I read an interesting article recently, in which the authors explored the burden of sport- and exercise-related injury in children aged 14 years or less. The frequency, years lived with disability, bed-days, and direct hospital costs were explored for non-fatally injured, hospital-treated children treated in a private or public hospital in Victoria (Australia) over a seven-year period. Finch, Wong Shee, & Clapperton (see http://bmjopen.bmj.com/content/4/7/e005043.full) note a significant increase in the burden of injury, including a 29% increase in injury over the seven-year timeframe.
Whilst personally I have reservations regarding the authors’ approach of comparing the burden of traffic-related injuries during the same period (related to my belief that injury prevention researchers can inadvertently ‘muddy’ the injury prevention burden and thus intervention focus, particularly when it may appear to those outside of injury prevention that the injury mechanisms, and therefore the injury prevention social and financial resources, are in ‘competition’ with each other; and, unrelatedly, exposure to each mechanism of injury could not be determined), some interesting findings were drawn. For example, traffic-related injury fell by 26% during the same period, with sports injury accounting for three times as many years lived with disability, 1.9 times as many hospital-bed days; and 2.6 times as much hospital costs.

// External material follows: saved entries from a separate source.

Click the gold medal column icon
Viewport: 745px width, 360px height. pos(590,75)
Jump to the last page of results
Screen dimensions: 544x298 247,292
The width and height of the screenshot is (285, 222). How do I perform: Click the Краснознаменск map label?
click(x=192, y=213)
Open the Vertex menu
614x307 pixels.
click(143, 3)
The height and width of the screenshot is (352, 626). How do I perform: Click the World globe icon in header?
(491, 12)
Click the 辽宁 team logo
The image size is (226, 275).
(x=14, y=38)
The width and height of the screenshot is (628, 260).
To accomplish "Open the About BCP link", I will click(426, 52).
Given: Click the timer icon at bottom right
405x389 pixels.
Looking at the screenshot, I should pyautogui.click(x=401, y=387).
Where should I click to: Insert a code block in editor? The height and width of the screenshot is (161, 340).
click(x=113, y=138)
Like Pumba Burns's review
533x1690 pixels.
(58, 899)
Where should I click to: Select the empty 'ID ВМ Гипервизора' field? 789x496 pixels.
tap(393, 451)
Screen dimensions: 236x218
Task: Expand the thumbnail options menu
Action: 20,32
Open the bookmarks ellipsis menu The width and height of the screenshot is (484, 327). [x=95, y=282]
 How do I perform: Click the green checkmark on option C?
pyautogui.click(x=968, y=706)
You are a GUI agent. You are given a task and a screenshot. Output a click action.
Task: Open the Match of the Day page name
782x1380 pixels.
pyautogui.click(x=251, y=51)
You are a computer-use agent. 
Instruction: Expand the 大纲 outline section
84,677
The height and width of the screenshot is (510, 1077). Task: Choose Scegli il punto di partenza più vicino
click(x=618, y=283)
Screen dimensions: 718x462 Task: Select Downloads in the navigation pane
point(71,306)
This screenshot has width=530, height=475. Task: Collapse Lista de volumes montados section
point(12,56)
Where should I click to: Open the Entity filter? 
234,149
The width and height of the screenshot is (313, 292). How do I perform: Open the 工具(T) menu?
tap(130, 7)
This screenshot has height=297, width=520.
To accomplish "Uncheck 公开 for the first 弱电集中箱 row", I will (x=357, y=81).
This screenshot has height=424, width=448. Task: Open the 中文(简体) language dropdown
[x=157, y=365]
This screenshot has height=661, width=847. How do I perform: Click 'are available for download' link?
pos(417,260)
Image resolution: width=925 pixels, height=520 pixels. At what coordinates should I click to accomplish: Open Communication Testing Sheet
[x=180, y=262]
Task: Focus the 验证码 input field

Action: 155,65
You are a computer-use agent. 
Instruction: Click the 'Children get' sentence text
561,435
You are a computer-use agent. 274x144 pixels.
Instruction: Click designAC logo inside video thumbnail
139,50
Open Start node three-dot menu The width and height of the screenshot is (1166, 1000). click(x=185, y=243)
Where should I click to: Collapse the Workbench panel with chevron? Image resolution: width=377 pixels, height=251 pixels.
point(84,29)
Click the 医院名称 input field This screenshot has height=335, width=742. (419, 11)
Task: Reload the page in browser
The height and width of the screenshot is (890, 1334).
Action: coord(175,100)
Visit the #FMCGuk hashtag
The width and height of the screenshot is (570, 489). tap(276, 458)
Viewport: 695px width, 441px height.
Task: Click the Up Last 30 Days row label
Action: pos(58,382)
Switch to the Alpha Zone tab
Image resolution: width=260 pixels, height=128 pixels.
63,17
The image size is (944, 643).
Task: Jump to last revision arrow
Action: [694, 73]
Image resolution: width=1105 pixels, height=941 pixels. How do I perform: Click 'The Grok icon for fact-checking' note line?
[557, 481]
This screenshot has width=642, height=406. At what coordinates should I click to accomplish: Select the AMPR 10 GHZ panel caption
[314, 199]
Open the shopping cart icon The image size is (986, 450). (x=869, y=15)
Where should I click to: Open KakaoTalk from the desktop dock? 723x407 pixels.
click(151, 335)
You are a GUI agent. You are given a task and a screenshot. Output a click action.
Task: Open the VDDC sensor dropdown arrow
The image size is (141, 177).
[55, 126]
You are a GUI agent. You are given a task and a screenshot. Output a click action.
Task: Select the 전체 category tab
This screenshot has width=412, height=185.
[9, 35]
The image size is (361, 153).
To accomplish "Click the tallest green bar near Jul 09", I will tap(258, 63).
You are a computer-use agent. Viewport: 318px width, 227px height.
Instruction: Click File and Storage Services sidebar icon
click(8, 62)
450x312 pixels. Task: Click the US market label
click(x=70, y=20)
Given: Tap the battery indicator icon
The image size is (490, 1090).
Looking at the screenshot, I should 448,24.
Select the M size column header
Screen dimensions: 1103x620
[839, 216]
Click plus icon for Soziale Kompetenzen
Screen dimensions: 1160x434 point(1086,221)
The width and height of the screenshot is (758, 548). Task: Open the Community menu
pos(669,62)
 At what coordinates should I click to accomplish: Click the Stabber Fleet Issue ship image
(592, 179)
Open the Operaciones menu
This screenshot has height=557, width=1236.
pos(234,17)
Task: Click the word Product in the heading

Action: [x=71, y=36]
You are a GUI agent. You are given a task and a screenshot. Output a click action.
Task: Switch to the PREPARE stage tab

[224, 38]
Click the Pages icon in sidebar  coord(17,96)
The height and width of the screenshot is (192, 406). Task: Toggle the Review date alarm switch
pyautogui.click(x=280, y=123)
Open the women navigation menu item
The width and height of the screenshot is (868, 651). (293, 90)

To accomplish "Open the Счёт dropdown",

I particularly liked the statement, as noted by the authors, that “When non-fatal disability resulting from injuries is taken into consideration along with the mortality burden, injuries are shown to be an even more important health problem.” Whilst obtaining accurate records regarding injury can be problematic (including but not limited to accuracy and completeness of information, linkages of databases, and non/specificity of injury mechanisms), it is only with these figures do we have an understanding of the nature and magnitude of any injury. This information is of utmost importance for effective intervention.